The stakes for Pakistan are existential. The Indus River system is the country’s main water source, sustaining agriculture, electricity generation, urban supply, and industry. The river has nourished civilizations for millennia. Even today, over three-quarters of Pakistan’s renewable water supply depends on it. Its groundwater aquifers serve major cities. Its flow powers hydroelectric plants. However, the country’s water storage capacity remains dangerously low compared to the river’s annual volume, a situation exacerbated by climate change, melting glaciers, and unpredictable weather conditions.
Given this dependency, the paramount question is how should Pakistan view this unilateral disruption in its water supply, other than as an act of war? No sovereign state can passively accept its people slowly starving. Dying from drought and hunger is no more peaceful than dying in defense. The second question: Why did India act so quickly, and without an investigation? What bureaucracy could approve such a dramatic decision in less than two days? It is not only incredible but also revealing. The evidence suggests that this was a long-planned strategy, just waiting for a trigger, real or self-created.

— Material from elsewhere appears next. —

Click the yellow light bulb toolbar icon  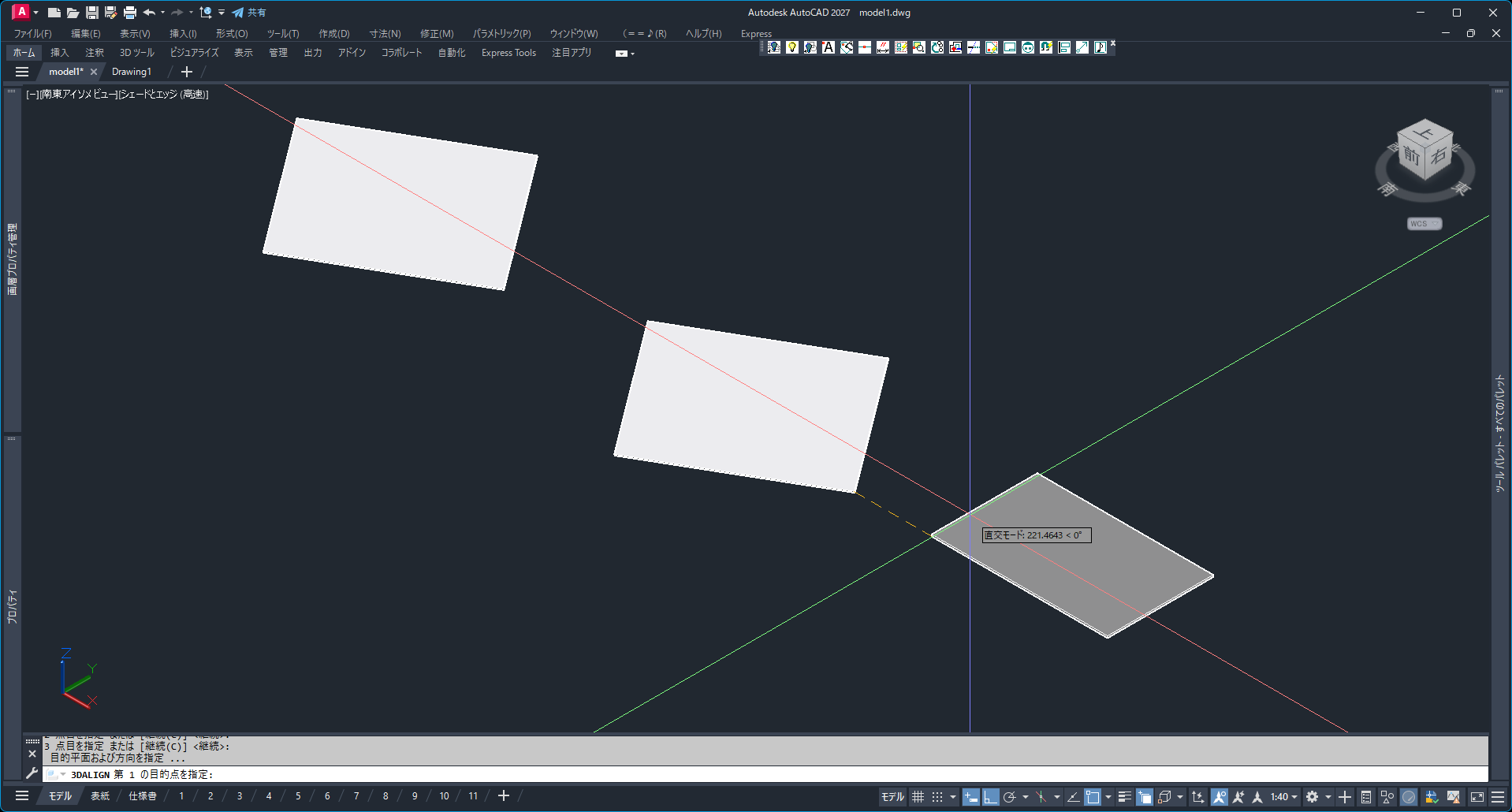pyautogui.click(x=792, y=47)
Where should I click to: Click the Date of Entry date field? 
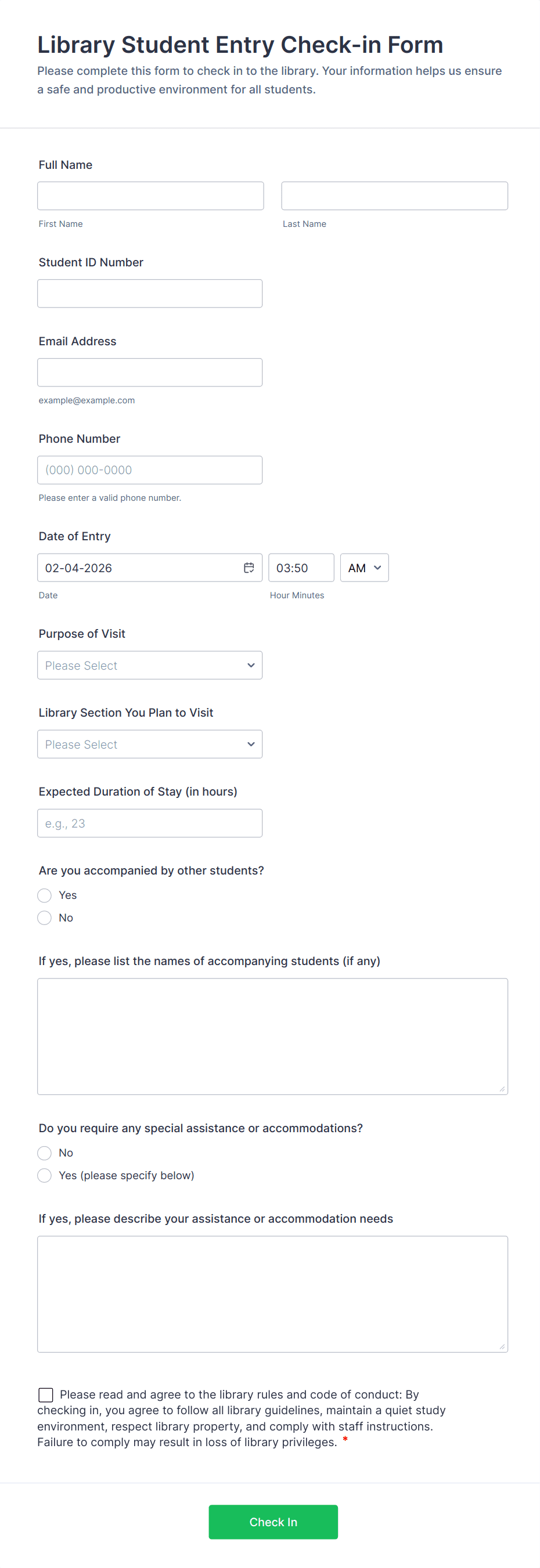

The 6th May 2025 attack on the Neelum–Jhelum Hydropower Plant represents a serious escalation. Striking a major civilian energy facility is the gravest violation of international law and a breach of the rules that govern armed conduct, even in times of conflict. It endangers thousands of lives and directly targets Pakistan’s critical infrastructure. Such actions cross every legal and moral red line. Pakistan not only has the right to respond under international law, but it must respond in kind, through precise, proportionate measures that restore deterrence and demonstrate that its lifelines are not open to attack.
Pakistan must respond with resolve, urgency and national Unity. Firstly, immediate resources should be sought through international legal and diplomatic forums. The United Nations, the World Bank, the International Court of Justice, and the Permanent Court of Arbitration must be engaged without delay. India’s move violates the 1969 Vienna Convention on the Law of Treaties. Secondly, a high-level ministerial delegation must be dispatched to strategic capitals to mobilize international pressure. Quite diplomacy is not enough. The world must be sensitized about the gravity of the situation. Thirdly, a sustained media campaign is essential to expose the illegality of India’s actions and the threat it poses to regional stability. And most importantly if all else fails, Pakistan must be ready to defend its lifeline by all means necessary. Survival cannot be postponed. It must be secured, no matter what the cost.
India should remember that one reckless act can trigger irreversible consequences. The planet cannot afford two nuclear-armed nations gambling with water and war. If the global community continues to look the other way, it cannot escape responsibility for the consequences. What is taking shape is far more than a dispute between two countries; it is a direct threat to peace, sovereignty, and human life. India needs to remember that Dialogue is the only way forward, whether to resolve differences between two people or two Nations.
The issue is not just about rivers. It is about dignity, justice, and survival. The time to act is not tomorrow. It is now.